Project Design Diagram

Please click on the dropdown to see the detailed Application Design

At the first stage of the project, data including taxi, subway, citibike and weather from different sources is collected and stored in Hadoop HDFS. In Spark, the travelling patterns of taxi, subway and citibikes are analyzed under different weather conditions and time periods. Average velocity and cost of each transportation mode under different weather conditions and time period are generated. With the result of analysis, a multimodal transportation recommendation model minimizing both duration and cost is built and Floyd-Warshall algorithm is utilized to find the optimal path.

After preforming the previous steps, we would gather enough information from the algorithm and analytics to compile the data layers. Data layers has the highly aggregated metadata which are much smaller than original data and running result from the Floyd Washer Algorithm. We created this layer to accelerate the program speed by avoiding running the back-end spark data query code from the beginning and Floyd-Warshall algorithm implementation every time when a user query for the best route information, since the cost for running either spark data query code and Floyd Warshall Algorithm code is very high. Therefore, data layer can be considered as caching the output from data analysis and the algorithm in a sense. However, to keep the data layers up to date, we plan to automate the process of data layers updating itself from the newest data in Spark in the future.
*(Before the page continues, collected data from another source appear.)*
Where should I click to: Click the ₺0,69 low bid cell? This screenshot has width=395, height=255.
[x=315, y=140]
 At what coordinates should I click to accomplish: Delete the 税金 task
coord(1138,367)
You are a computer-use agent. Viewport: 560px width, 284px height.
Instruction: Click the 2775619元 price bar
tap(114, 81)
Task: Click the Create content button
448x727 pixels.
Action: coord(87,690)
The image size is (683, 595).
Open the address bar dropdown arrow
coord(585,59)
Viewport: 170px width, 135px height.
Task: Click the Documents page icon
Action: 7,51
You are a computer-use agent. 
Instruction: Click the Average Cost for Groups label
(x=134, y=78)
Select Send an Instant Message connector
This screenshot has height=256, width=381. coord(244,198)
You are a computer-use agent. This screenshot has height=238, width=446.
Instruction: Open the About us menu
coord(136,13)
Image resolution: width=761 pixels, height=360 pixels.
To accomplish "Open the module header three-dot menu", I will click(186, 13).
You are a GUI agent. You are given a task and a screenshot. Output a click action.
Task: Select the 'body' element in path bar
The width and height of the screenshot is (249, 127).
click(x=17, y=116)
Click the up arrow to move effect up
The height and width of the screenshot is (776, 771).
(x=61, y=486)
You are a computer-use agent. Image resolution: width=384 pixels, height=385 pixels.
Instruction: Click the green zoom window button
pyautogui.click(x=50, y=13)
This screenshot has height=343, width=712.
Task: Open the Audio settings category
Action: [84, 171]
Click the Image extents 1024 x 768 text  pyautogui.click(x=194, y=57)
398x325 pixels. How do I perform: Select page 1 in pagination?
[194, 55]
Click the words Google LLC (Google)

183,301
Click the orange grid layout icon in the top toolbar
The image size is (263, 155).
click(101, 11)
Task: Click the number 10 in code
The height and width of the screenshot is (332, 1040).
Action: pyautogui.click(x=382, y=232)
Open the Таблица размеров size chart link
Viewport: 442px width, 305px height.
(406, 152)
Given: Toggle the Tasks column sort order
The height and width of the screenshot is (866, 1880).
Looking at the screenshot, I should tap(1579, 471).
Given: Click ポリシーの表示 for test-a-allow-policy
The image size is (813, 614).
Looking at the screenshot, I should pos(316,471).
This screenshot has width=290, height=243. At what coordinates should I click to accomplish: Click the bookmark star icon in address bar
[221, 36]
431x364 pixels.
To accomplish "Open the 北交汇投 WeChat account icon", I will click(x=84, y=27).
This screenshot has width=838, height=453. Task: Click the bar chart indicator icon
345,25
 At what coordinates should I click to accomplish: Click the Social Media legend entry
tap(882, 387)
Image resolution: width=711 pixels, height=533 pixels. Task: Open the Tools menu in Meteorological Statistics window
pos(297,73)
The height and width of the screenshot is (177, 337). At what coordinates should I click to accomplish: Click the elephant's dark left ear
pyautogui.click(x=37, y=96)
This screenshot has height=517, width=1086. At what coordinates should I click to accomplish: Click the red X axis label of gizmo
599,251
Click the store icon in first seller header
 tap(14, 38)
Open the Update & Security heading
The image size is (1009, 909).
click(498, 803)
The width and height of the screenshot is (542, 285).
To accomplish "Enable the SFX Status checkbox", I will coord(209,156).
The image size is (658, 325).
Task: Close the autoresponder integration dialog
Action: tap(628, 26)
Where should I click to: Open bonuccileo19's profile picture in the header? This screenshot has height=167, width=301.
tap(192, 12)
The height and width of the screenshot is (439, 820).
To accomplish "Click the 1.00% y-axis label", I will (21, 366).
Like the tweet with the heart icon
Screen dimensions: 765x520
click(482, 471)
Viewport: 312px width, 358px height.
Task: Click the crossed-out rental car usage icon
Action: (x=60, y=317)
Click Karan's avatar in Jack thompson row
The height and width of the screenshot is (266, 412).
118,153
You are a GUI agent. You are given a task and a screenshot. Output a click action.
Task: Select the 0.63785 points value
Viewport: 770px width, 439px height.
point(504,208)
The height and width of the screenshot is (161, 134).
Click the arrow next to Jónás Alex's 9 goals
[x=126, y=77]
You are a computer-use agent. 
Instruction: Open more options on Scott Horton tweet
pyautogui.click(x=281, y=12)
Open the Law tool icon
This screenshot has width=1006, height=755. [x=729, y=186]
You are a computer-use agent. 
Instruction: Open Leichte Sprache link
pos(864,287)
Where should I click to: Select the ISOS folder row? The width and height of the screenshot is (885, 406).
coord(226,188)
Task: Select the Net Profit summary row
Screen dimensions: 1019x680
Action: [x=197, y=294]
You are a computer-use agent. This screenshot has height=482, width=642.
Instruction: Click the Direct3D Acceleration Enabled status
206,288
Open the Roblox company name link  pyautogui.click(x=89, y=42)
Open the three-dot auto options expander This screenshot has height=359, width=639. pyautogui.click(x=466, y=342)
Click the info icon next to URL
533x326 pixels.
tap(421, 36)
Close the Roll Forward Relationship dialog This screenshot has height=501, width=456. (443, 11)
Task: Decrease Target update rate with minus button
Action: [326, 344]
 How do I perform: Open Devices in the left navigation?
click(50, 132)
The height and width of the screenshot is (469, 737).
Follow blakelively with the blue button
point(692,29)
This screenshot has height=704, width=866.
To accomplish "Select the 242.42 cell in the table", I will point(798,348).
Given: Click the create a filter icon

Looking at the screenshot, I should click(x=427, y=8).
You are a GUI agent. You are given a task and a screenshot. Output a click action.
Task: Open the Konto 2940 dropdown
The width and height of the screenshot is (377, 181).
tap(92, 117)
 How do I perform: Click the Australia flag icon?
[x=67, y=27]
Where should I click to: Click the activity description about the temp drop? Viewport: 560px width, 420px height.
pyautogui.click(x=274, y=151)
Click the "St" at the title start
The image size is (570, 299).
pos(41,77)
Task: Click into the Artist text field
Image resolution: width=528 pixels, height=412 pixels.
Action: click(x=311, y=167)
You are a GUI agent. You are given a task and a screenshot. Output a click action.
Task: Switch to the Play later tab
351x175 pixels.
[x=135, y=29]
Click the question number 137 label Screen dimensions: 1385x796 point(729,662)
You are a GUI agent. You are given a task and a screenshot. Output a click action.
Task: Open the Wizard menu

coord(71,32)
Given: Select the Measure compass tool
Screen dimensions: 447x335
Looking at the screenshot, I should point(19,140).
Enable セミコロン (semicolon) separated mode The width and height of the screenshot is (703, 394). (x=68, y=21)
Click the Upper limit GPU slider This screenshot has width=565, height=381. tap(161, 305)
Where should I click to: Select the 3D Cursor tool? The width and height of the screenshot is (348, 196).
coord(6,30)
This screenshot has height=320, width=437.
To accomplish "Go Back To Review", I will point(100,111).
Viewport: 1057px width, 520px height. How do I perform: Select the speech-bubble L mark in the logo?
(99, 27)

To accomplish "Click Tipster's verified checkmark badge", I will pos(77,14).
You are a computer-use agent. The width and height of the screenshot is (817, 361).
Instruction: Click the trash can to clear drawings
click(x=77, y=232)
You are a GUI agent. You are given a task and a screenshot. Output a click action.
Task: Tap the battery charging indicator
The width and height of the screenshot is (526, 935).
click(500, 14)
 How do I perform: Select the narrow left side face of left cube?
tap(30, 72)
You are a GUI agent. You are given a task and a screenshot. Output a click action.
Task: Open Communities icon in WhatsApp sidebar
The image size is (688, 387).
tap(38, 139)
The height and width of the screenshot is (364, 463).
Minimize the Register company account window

With the data layer constructed as described above, we have the options to build numerous applications on top on it. Because of the limitation of time, we would build a web application as demonstration for the project.

Data Analysis

Data Source and Data Format Explanation

Please click on the dropdown to see the raw data description

Detailed Data Description

As discussed above, we mainly made use of four different kinds of data: Taxi Data, Subway Data, Bike Data, and Weather Data.

Taxi Data Description

Yellow Taxi and For-Hired Vehicle data (10GB) were extracted from New York City TLC trip record data. There are in total 19 fields in the raw data including break-down of the total trip fee, trip distance, start location, ending location, etc. The time range for taxi data that we will be using for this project is from 01/01/2018 to 12/31/2018. After processing the data, eights fields that are relevant to the research are retained. Information about these columns are listed below.

Columns Type Max Min
start Date String 2018-12-31 2018-01-01
start Time String 4 1
end Date String 2018-12-31 2018-01-01
end Time String 4 1
trip Dist Double 99.95 0
pickup String 265 0
dropoff String 265 0
amount Double 999.56 0

Pick up and drop off locations are the number mapped by the TLC taxi zone in New York City. The amount is the aggregated taxi fee for a trip.

Subway Data Description

Subway data (100KB) was downloaded from NYC Open Data. This dataset includes the location of subway stations in NYC. The schema of the data is as follows.
Columns Type Max(value length) Min(value length)
Name String 34 5
Latitude Double 14 12
Longitude Double 11 15
Line String 15 1

Citibike Dataset Description

Citibike data (5GB) is accessed from Citibike official website. Citibike record data in the New York City is collected from 1/1/2018 to 31/12/2018. The schema of Citibike dataset is shown as follows.
Columns Type Max(value/value length) Min(value/value length)
Duration Int 19510049 61
Start_time String 19 19
Stop_time String 19 19
Latitude Double 45.506 40.647
Longitude Double -73.569 -74.025

Weather Description

Weather data (4.8MB) was downloaded from National Centers For Environmental Information. We collected the New York City weather data from 1/1/2018 to 31/12/2018. The size of this dataset is 4.8 MB. It contains lots of useful columns, such as windspeed, temperature and precipitation. The schema of this dataset is as follows.
Columns Type Max Min
Date String 21 21
Temperature Double 95 5
Precipitation Double 1.69 0.0
Windspeed Double 21 0

Data Analysis using Spark and Tableau

1, Taxi Data Analysis

Figure 6.2.1 Taxi pickup by taxi zones

Figure 6.2.2 Taxi drop off by taxi zones

Description for pick-up and drop-off graphs

In first pickup heatmap, the more counts an area have, the darker red that area is. As the graph indicates, Manhattan area and the area along Manhattan island have the most counts of pickup. Also, what worth noticing is the area at bottom right of the graph. It has an unusual darker red compared with the areas around it, which is the JFK airport area. Apparently, many people (possibly a good portion of them is tourists) opt to take taxi to airport.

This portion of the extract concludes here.